WASHINGTON - The impunity surrounding the ethnic cleansing in Darfur, Sudan and the Abu Ghraib prison scandal in U.S.-occupied Iraq has dealt a serious blow to global efforts to strengthen respect for human rights, according to a major U.S. human rights group.
”No one would equate the two,” according to a lengthy introduction to the 527-page survey of 60 countries by Kenneth Roth, executive director of Human Rights Watch (HRW), ”yet each, in its own way, has had an insidious effect.”

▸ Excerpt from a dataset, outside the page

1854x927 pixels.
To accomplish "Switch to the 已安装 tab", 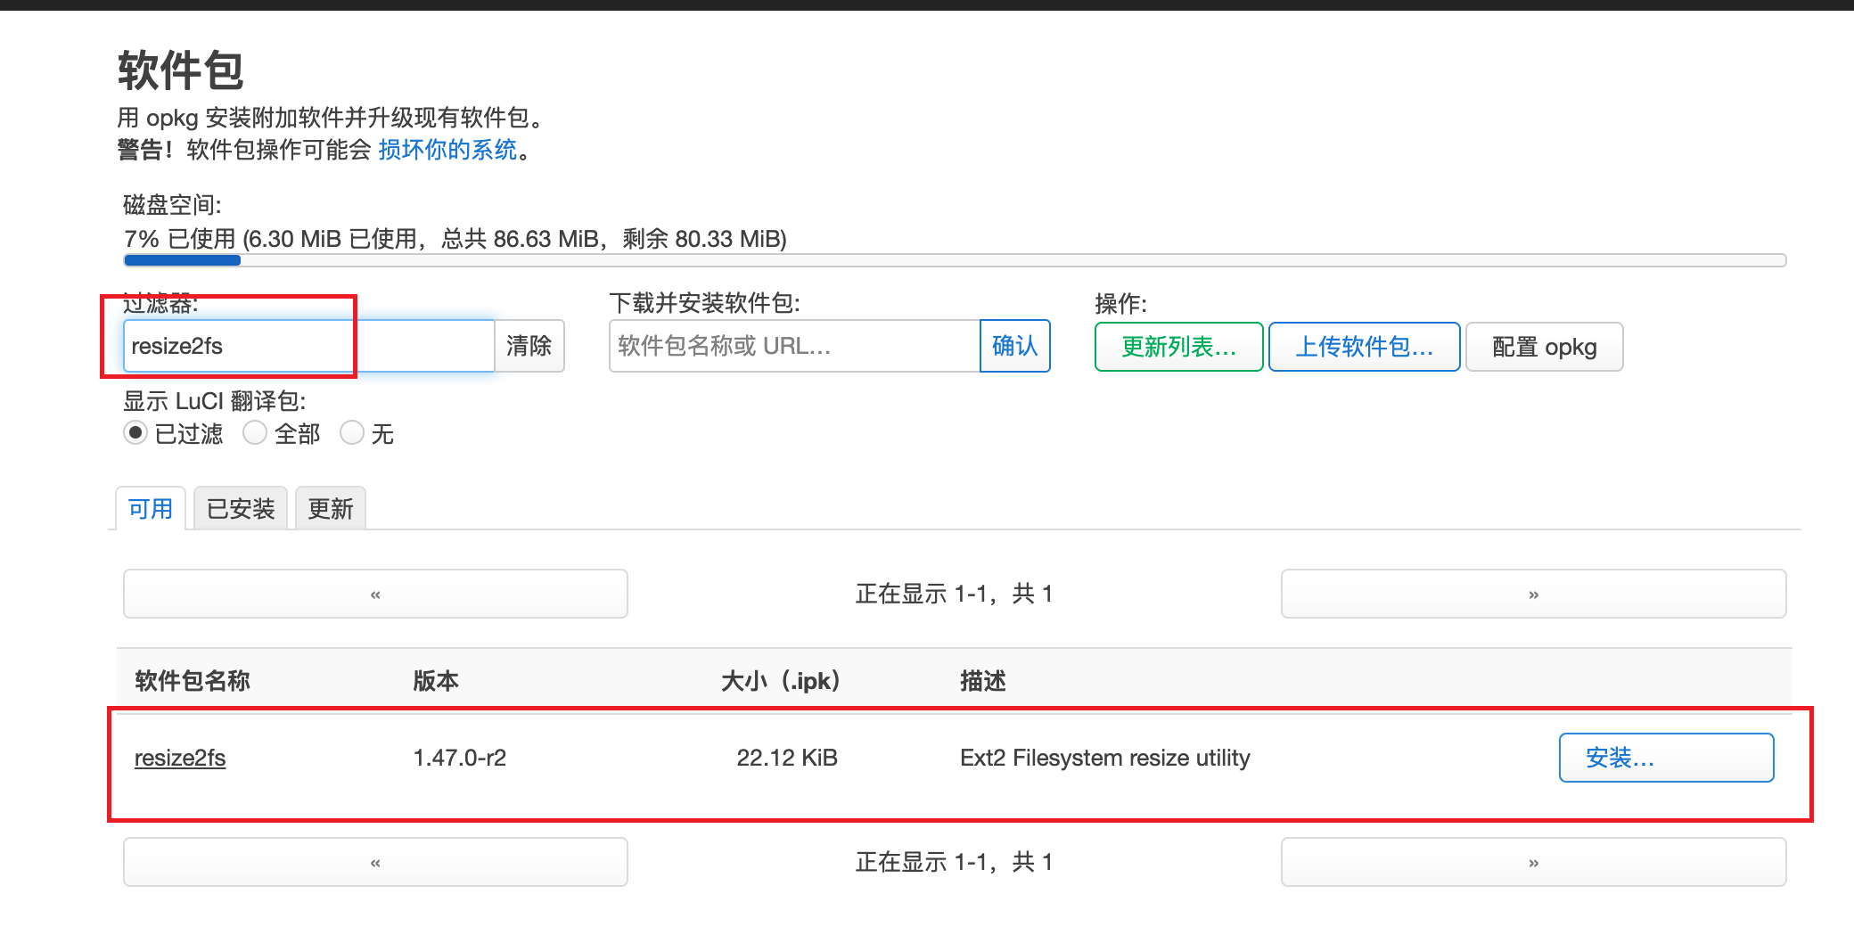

”One involves indifference in the face of the worst imaginable atrocities, the other is emblematic of a powerful government flouting a most basic prohibition,” he wrote. ”One presents a crisis that threatens many lives, the other a case of exceptionalism that threatens the most fundamental rules.”
”The vitality of the global defense of human rights depends on a firm response to each,” he went on, urging serious efforts by the U.N. or any competent group of nations to stop the Sudanese government's slaughter in Darfur and to condemn the policy decisions by the Bush administration that resulted in torture and mistreatment of Iraqi and other detainees and to punish those responsible.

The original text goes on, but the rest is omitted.